[Task statement]:
Pictures must not appear in the copy. Restate exactly the lines below from the one with "Where should I" through the one with "Task: Mute Systemsounds via its speaker icon", inclusive.

____________________

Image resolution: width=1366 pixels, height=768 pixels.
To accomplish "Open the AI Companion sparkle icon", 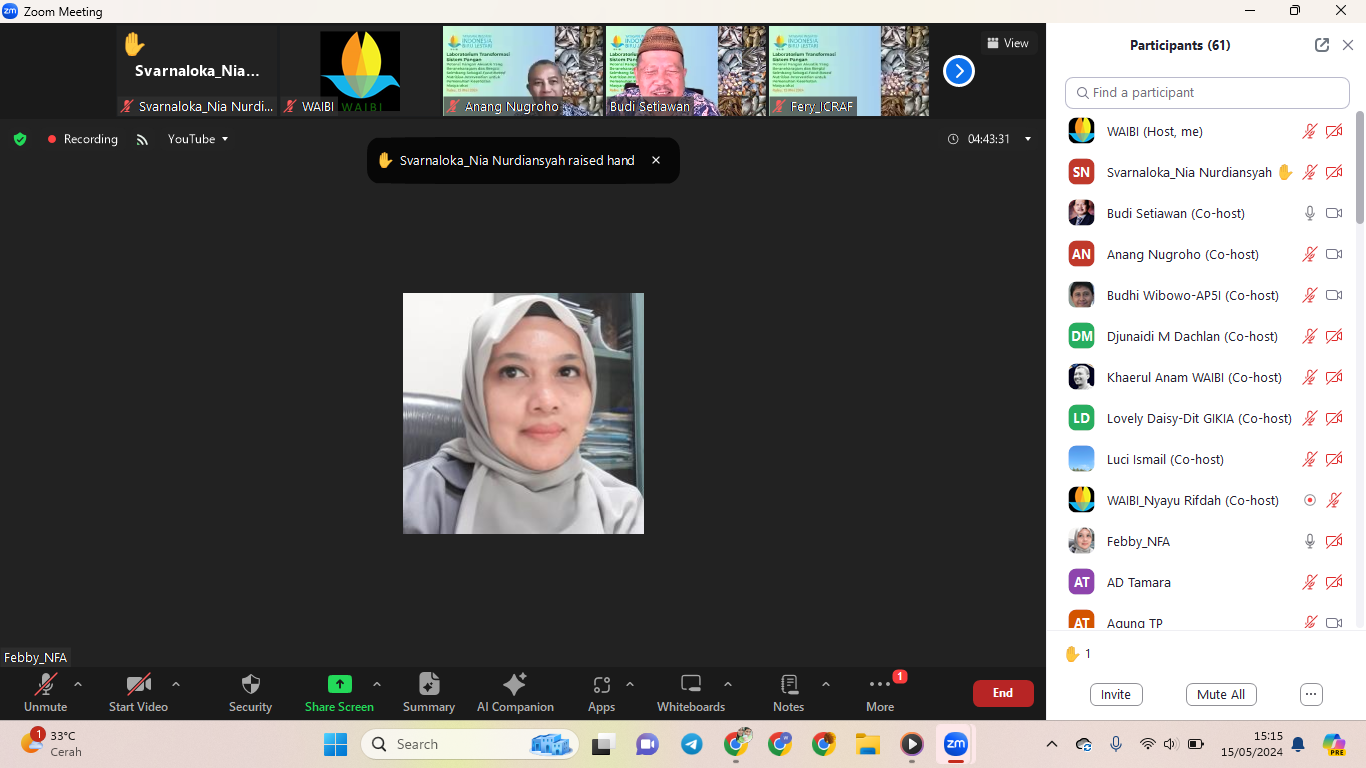I will pyautogui.click(x=515, y=685).
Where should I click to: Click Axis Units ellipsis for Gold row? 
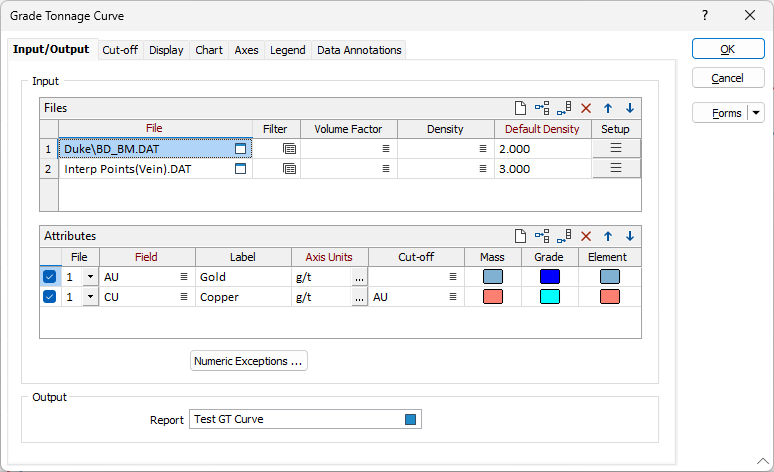[359, 277]
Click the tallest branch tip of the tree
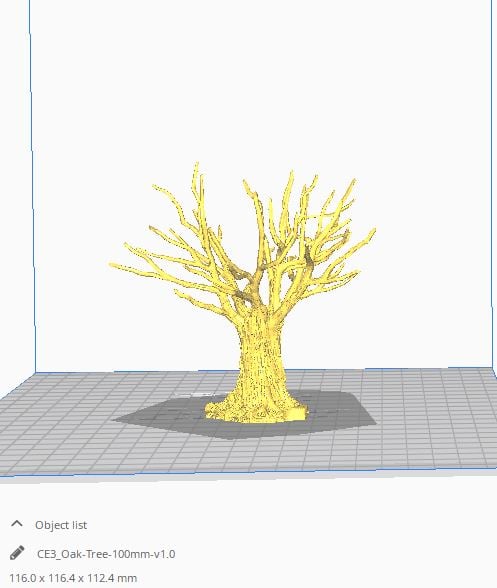Image resolution: width=497 pixels, height=588 pixels. pyautogui.click(x=197, y=165)
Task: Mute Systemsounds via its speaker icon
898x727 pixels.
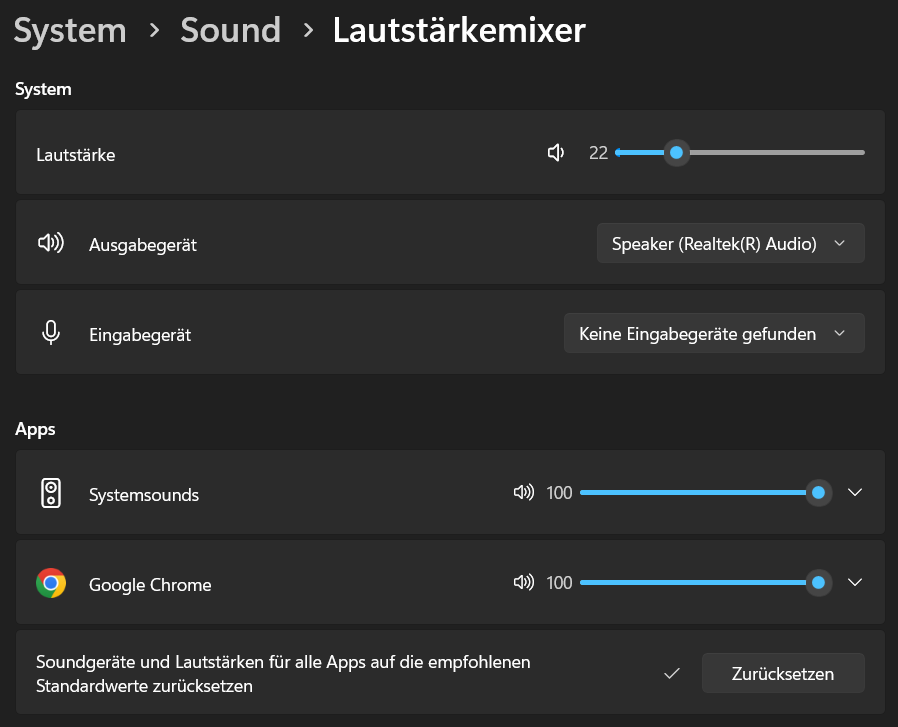Action: pyautogui.click(x=523, y=493)
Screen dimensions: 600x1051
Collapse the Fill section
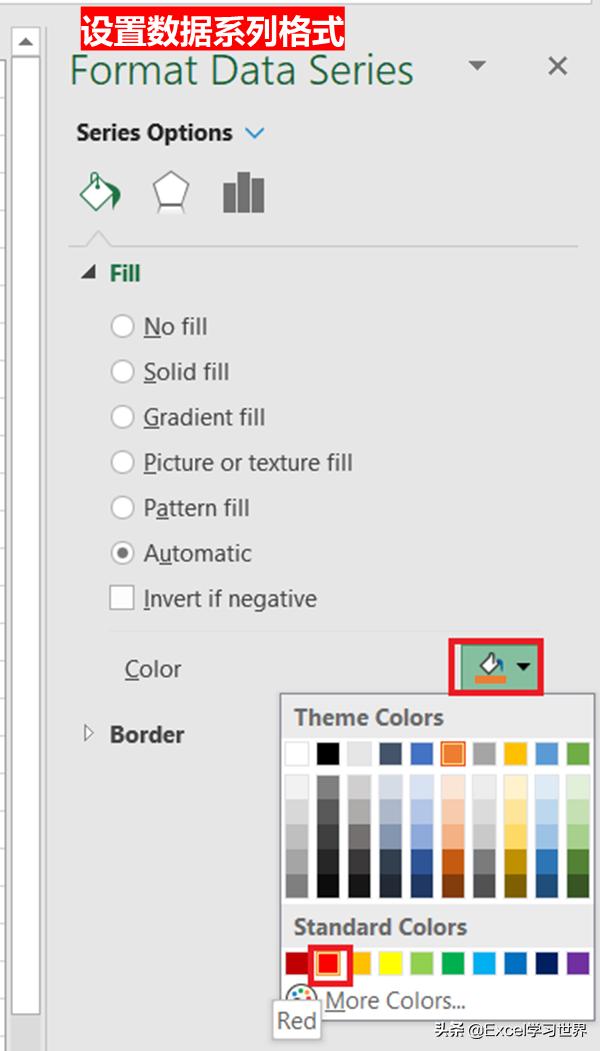click(88, 273)
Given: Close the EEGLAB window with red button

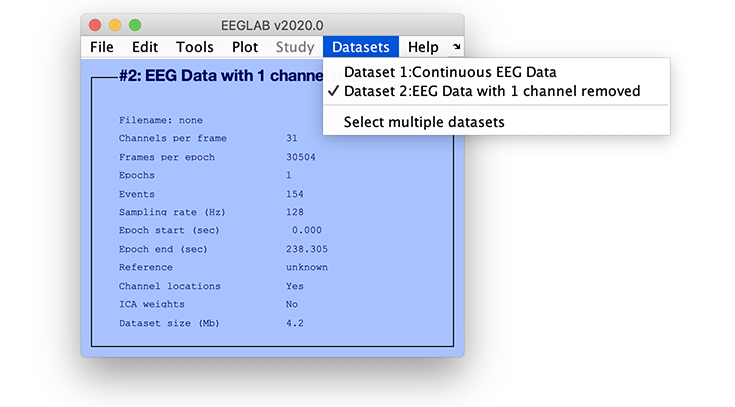Looking at the screenshot, I should (95, 24).
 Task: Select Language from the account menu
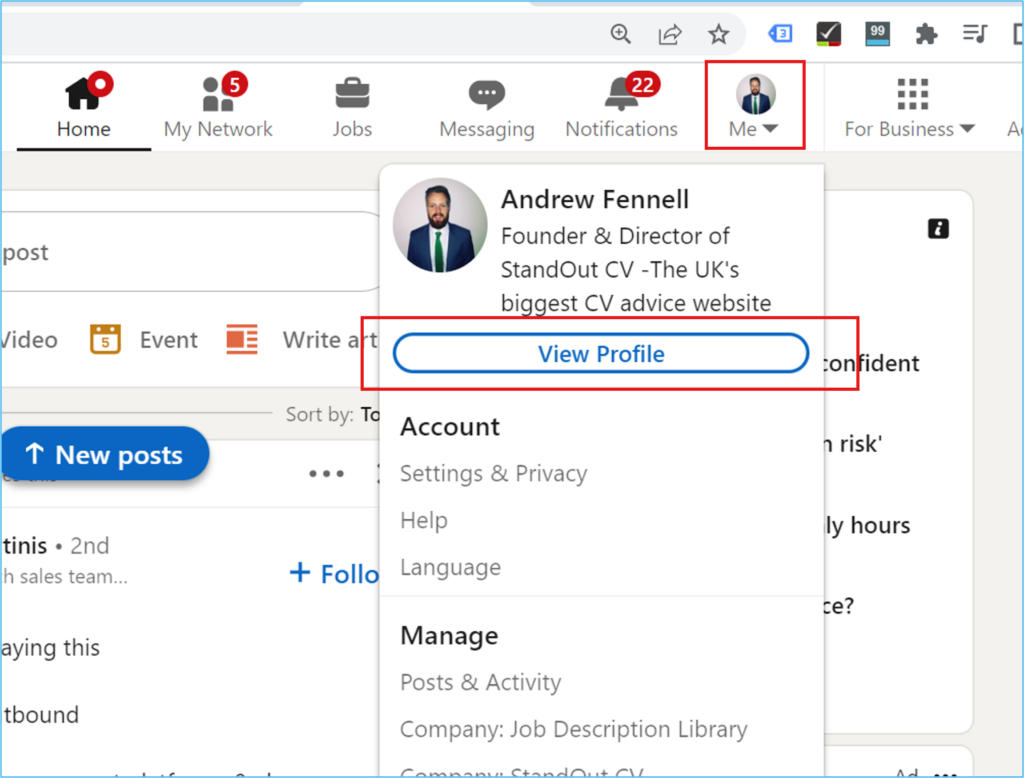(450, 567)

____________________

[Expected output]:
Where should I click to: Click Axis Units ellipsis for Gold row? 
[359, 277]
Click the tallest branch tip of the tree
Image resolution: width=497 pixels, height=588 pixels. pyautogui.click(x=197, y=165)
Task: Mute Systemsounds via its speaker icon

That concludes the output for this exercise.